Re: "Degrees of freedom" for lines

Wow, that {a:b:c} notation is confusing; I've never seen that.

5. Dec 2, 2008

### schroder

Re: "Degrees of freedom" for lines

The notation is not new to me, but the concept of two degrees of freedom for a straight line is new (to me). I always thought a caterpillar walking along a wire had only one degree of freedom, same as all straight lines regardless of where they are. How does introducing more constants into the equation change that? Halls, can you expand a bit on your explanation?

6. Dec 2, 2008

### HallsofIvy

Re: "Degrees of freedom" for lines

Well, you are not a caterpillar, are you?
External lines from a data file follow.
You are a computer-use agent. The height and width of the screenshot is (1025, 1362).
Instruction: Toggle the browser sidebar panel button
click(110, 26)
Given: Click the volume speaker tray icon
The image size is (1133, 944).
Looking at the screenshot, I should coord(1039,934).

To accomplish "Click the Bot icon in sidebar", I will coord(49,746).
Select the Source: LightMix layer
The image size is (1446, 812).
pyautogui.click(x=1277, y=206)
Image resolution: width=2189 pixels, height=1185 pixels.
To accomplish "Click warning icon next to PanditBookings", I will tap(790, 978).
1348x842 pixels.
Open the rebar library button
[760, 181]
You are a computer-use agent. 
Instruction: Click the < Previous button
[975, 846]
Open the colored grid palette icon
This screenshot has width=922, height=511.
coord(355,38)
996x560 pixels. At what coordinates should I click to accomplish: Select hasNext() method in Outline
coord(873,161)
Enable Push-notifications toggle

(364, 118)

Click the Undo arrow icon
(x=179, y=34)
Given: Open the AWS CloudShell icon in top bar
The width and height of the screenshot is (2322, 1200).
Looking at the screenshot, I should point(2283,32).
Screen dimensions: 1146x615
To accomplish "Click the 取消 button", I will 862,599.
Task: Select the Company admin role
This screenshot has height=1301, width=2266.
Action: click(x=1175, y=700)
If you were constrained to a specific straight line, but could pick any point on that line, yes, that would be "one degree of freedom". Here, however, If we write a line as "ax+ by+ c= 0", we could multiply or divide each of the coefficients by any number (except 0 of course) and still have the same line: "rax+ rby+ rc= 0" is satisfied by exactly the same (x,y) and so is the same line. Notice that ra/rb= a/b and rb/rc= b/c no matter what r is. In the formula "ax+ by+ c= 0" two of the numbers can be chosen any way we want but the other is then fixed.